**What you have to do:**
Restate word for word the lines of the records below, starting at the line that contains "Task: Focus the" and ending at the line that contains "Image resolution: width=644 pixels, height=304", with both of those lines included and nothing else.

**Records shown:**
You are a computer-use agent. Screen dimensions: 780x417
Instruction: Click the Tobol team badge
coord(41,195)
* * *
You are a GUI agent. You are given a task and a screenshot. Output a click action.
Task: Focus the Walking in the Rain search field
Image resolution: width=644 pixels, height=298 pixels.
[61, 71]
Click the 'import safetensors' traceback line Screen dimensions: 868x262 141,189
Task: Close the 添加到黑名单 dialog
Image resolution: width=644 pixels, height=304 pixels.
* * *
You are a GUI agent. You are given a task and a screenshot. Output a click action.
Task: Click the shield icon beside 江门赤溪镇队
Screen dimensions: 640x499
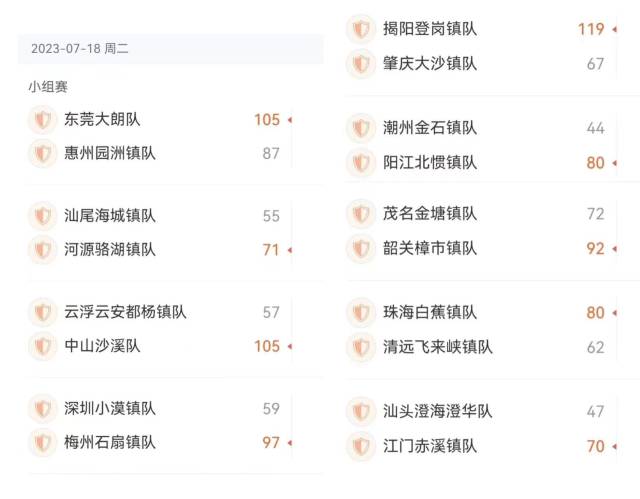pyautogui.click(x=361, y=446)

**Exercise answer:**
Task: Focus the Walking in the Rain search field
Image resolution: width=644 pixels, height=298 pixels.
[61, 71]
Click the 'import safetensors' traceback line Screen dimensions: 868x262 141,189
Task: Close the 添加到黑名单 dialog
Image resolution: width=644 pixels, height=304 pixels.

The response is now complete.